I am training a model on DUC2004 and Giga word corpus, for which I am using Tokenizer() from keras as follows:
tokenizer = Tokenizer(num_of_words)
tokenizer.fit_on_texts(list(x_train))
#convert text sequences into integer sequences
train_seq = tokenizer.texts_to_sequences(x_train)
val_seq = tokenizer.texts_to_sequences(y_val)
#padding zero upto maximum length
train_seq = pad_sequences(train_seq, maxlen=max_summary_len, padding='post')
val_seq = pad_sequences(val_seq, maxlen=max_summary_len, padding='post')
When I try to change the sequences back to texts, the word order changes and gives some weird output.
For example:
Actual sentence:
chechen police were searching wednesday for the bodies of four kidnapped foreigners who were beheaded during a botched attempt to free them
Sequence to text conversion:
police were wednesday for the bodies of four kidnapped foreigners who were during a to free them
I tried using the sequence_to_text() method of Tokenier() as well as mapping words using the word_index.
I am not able to understand why this happens and how to correct it.
Your X_train
should be a list of raw text where each element of this list corresponds to a docuemnt (text).
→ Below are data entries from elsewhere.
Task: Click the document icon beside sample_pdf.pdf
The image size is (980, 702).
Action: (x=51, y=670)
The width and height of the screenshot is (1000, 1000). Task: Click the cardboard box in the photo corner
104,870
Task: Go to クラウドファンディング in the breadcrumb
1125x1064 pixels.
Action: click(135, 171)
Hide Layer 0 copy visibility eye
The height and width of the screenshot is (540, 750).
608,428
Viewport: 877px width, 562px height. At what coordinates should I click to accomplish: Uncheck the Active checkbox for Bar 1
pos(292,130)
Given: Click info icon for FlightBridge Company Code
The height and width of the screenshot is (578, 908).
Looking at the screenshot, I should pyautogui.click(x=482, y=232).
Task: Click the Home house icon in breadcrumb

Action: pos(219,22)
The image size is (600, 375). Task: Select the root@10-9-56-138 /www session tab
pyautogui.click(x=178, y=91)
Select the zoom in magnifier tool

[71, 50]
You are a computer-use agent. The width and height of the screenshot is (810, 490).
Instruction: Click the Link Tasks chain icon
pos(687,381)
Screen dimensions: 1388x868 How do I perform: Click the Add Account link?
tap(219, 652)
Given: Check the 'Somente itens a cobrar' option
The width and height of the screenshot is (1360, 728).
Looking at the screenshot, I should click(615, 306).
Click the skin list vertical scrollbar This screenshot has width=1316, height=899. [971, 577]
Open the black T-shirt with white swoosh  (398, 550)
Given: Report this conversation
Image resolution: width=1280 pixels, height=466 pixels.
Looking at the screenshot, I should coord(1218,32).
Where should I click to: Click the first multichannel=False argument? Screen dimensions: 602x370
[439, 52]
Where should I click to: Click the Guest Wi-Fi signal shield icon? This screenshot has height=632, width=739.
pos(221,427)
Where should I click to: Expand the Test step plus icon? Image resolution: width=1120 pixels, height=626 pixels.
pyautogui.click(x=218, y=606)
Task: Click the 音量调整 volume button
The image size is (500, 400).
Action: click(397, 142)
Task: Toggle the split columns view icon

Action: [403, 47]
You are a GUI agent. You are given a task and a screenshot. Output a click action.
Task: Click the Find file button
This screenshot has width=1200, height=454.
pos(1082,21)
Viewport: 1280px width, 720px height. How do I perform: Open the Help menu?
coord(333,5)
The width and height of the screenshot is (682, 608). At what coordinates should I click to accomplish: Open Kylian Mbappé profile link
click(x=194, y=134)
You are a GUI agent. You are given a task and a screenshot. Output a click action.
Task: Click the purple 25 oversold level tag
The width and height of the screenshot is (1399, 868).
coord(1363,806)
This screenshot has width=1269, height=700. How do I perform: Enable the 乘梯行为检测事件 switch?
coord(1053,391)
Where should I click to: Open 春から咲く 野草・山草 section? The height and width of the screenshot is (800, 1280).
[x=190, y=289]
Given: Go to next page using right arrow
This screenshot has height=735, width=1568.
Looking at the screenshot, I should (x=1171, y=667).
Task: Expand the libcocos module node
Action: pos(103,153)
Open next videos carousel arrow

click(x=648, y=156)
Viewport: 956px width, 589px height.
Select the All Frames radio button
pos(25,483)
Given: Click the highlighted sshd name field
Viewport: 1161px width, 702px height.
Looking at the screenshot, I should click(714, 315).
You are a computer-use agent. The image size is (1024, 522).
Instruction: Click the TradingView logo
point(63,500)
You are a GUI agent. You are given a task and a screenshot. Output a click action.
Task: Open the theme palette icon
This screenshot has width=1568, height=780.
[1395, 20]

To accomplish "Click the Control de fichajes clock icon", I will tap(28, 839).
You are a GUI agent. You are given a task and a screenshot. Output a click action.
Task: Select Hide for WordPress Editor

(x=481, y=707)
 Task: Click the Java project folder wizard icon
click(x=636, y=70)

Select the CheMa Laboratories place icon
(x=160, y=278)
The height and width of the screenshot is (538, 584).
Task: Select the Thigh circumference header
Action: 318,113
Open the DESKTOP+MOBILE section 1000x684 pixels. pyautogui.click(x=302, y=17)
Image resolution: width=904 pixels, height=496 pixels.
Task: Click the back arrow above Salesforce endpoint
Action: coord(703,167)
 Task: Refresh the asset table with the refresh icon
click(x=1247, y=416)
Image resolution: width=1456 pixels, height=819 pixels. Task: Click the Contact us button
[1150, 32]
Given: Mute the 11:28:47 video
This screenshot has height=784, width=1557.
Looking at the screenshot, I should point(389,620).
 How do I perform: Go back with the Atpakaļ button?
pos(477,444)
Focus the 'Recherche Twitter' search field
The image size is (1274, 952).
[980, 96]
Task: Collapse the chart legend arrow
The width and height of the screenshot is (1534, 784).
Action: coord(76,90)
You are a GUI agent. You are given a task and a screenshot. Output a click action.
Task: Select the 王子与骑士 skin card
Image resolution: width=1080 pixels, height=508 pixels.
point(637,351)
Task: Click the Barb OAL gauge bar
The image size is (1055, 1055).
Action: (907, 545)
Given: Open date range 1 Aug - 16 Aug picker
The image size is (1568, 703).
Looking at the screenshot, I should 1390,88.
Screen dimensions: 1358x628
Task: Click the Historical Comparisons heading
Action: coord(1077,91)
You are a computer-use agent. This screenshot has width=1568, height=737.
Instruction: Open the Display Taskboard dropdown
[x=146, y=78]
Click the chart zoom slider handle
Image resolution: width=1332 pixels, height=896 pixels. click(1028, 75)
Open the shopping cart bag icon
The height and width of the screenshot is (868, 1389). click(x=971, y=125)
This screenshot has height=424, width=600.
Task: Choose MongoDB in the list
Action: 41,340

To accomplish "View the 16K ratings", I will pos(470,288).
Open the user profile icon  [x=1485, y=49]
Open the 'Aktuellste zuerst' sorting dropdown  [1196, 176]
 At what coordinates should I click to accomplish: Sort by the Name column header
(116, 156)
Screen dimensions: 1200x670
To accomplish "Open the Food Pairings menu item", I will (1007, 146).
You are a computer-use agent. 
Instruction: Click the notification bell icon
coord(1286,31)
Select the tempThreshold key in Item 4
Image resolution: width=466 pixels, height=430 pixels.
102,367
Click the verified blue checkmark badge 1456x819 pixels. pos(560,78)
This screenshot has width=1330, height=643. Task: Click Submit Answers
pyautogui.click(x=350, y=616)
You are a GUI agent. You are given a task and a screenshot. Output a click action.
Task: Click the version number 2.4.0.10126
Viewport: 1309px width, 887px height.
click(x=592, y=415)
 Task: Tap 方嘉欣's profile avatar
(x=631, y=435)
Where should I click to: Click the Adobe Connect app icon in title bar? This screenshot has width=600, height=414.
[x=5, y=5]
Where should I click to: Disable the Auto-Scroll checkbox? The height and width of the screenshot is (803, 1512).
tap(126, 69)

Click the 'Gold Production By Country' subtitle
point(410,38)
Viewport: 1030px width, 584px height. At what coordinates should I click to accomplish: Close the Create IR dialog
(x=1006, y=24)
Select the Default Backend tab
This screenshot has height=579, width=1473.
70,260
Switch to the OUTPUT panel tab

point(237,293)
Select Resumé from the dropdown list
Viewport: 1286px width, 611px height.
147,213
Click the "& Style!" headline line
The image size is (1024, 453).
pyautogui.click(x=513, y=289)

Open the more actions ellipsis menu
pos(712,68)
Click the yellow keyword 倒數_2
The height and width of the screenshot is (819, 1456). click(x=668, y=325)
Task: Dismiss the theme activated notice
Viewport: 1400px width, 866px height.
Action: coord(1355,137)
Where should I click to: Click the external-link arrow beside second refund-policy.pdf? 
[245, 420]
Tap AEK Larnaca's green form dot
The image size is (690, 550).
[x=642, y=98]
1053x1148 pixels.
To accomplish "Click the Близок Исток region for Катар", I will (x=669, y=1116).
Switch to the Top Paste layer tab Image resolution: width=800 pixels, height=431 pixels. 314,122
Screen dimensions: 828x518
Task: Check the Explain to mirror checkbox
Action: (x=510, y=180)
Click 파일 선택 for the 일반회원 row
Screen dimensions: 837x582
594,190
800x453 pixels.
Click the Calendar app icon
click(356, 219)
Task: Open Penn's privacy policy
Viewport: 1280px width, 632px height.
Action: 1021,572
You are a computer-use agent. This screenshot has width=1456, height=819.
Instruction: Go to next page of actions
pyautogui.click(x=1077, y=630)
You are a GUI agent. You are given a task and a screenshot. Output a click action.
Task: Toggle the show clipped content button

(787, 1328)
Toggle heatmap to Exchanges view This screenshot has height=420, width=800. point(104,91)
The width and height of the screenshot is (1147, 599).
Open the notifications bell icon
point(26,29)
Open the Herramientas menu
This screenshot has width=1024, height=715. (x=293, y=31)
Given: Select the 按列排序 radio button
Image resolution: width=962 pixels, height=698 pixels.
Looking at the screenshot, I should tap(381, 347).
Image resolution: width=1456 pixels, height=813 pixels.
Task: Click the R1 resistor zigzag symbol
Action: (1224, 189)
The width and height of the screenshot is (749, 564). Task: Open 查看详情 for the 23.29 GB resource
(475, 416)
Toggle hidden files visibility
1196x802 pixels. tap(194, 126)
Try below code:
x_train = ['chechen police were searching wednesday for the bodies of four kidnapped foreigners who were beheaded during a botched attempt to free them',
'I am training a model on DUC2004 and Giga word corpus, for which I am using Tokenizer() from keras as follows']
tokenizer = Tokenizer(1000)
tokenizer.fit_on_texts(x_train)
train_seq = tokenizer.texts_to_sequences(x_train)
train_seq = pad_sequences(train_seq, maxlen=100, padding='post')
tokenizer.sequences_to_texts(train_seq)
Output:
['chechen police were searching wednesday for the bodies of four kidnapped foreigners who were beheaded during a botched attempt to free them',
'i am training a model on duc2004 and giga word corpus for which i am using tokenizer from keras as follows']